Filter by Source Network

Some environments are fortunate enough to have a separate or discreet forward and reverse proxy setup. That is, the forward proxy and the reverse proxy are not on the same device, such as a single Microsoft Forefront TMG Server instance. Even if your environment is consolidated, having both the forward and reverse proxy on the same device, you can still make use of this guide. The key is knowing how to filter by source network.

Reverse proxy traffic always has the Internet as the source. In Microsoft Forefront TMG, that is defined as the External Network. By isolating traffic that was initiated on the External Network you eliminate other sources of traffic such as internal, DMZ or VPN.

Since you would generally be running very different reports for forward and reverse proxy traffic, it makes sense to create a separate Storage in WebSpy Vantage for reverse proxy reporting.

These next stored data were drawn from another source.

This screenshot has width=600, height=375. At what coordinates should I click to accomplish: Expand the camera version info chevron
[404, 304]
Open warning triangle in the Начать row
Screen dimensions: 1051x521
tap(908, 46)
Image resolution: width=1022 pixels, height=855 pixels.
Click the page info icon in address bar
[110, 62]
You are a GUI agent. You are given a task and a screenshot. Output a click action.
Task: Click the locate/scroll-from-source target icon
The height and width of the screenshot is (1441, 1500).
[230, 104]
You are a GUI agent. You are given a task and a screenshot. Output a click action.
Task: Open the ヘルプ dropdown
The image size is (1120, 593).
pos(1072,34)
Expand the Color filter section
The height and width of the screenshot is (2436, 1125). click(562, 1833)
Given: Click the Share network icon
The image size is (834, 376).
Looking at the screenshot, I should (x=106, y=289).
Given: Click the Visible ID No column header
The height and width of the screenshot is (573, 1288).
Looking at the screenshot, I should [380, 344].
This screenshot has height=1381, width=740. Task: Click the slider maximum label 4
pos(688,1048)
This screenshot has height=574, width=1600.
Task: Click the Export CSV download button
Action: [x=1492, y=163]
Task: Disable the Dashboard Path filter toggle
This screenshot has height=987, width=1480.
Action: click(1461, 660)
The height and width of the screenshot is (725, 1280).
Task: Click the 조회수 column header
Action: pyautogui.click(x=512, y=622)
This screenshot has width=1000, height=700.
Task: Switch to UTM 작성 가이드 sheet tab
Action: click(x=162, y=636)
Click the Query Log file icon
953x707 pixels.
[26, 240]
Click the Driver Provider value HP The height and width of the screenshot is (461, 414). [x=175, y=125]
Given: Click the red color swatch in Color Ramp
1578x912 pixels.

Specifying the source network in an Import Filter makes sure that your Storage only contains the reverse proxy log data, which makes further filtering and analysis simpler and faster.

Create a Storage and import your log files

Your raw log files need to be imported into a Storage, which will act as a “database” against which the reports will be generated.

Summary analysis

Once your (filtered) log data has been imported you can have a look to see if everything is as you expect it to be. The Summary Analysis in Ad-hoc mode will also show you what log data is available for use in generating templates and reports.

To verify that the import filter was successful check the Source Network node and confirm that only External is listed.

Identifying your published web sites

Using the same ad-hoc Summary Analysis, check the Rule node and verify that your “publishing rules” are the only ones listed. Having a separate publishing rule for each site makes analysis and reporting a little easier because each rule can be considered a ‘site’. If however, you have multiple sites published through a single rule you can use the Site Name field to differentiate between sites.

The inverse of this is when you have a single application that is published on multiple servers with multiple rules. In this case you would want to combine the rules for reporting purposes. The best way to do this is by using an Alias.

Now that the Alias has been created we can define groups and add values to them.  The easiest way is to simply use the Analysis we already have open.

This gives you a single rule for the whole application published across multiple rules or servers. The alias not only cleans up your view, but it can also be used when specifying filters and generating reports. The alias consolidates the log data, but it is still available if you want to break it up again.

Selecting the alias will trigger a drill down and from here you will be able to see the individual rules again if you change the Alias view to ‘No Alias’.

In practice you would use both methods. You may for instance want to get an overall picture of your Exchange web site usage. In many cases this would be published with a single rule, but it will contain multiple site names such as webmail, autodiscover, legacy and so on. If you want to get more details on which components are used, you would use Site Names without an alias.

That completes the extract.